Haemodynamical stress in mouse aortic arch with atherosclerotic plaques: Preliminary study of plaque progression

P Assemat, K K Siu, J A Armitage, S N Hokke, A Dart, J Chin-Dusting, K Hourigan
Computational and Structural Biotechnology Journal 2014, 10 (17): 98-106
Atherosclerotic plaques develop at particular sites in the arterial tree, and this regional localisation depends largely on haemodynamic parameters (such as wall shear stress; WSS) as described in the literature. Plaque rupture can result in heart attack or stroke and hence understanding the development and vulnerability of atherosclerotic plaques is critically important. The purpose of this study is to characterise the haemodynamics of blood flow in the mouse aortic arch using numerical modelling. The geometries are digitalised from synchrotron imaging and realistic pulsatile blood flow is considered under rigid wall assumptions.
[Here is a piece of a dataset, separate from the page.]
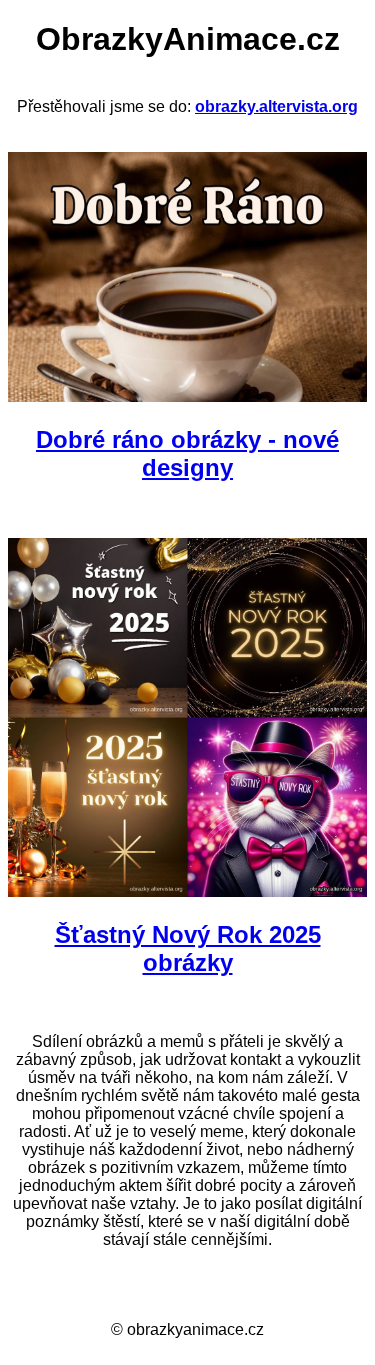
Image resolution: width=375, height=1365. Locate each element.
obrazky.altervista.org (276, 106)
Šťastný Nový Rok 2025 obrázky (188, 948)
Two cases are considered; arteries with and without plaque. Mice that are fed under fat diet present plaques in the aortic arch whose size is dependent on the number of weeks under the diet. The plaque distribution in the region is however relatively constant through the different samples. This result underlines the influence of the geometry and consequently of the wall shear stresses for plaque formation with plaques growing in region of relative low shear stresses. A discussion of the flow field in real geometry in the presence and absence of plaques is conducted. The presence of plaques was shown to alter the blood flow and hence WSS distribution, with regions of localised high WSS, mainly on the wall of the brachiocephalic artery where luminal narrowing is most pronounced. In addition, arch plaques are shown to induce recirculation in the blood flow, a phenomenon with potential influence on the progression of the plaques. The oscillatory shear index and the relative residence time have been calculated on the geometry with plaques to show the presence of this recirculation in the arch, an approach that may be useful for future studies on plaque progression.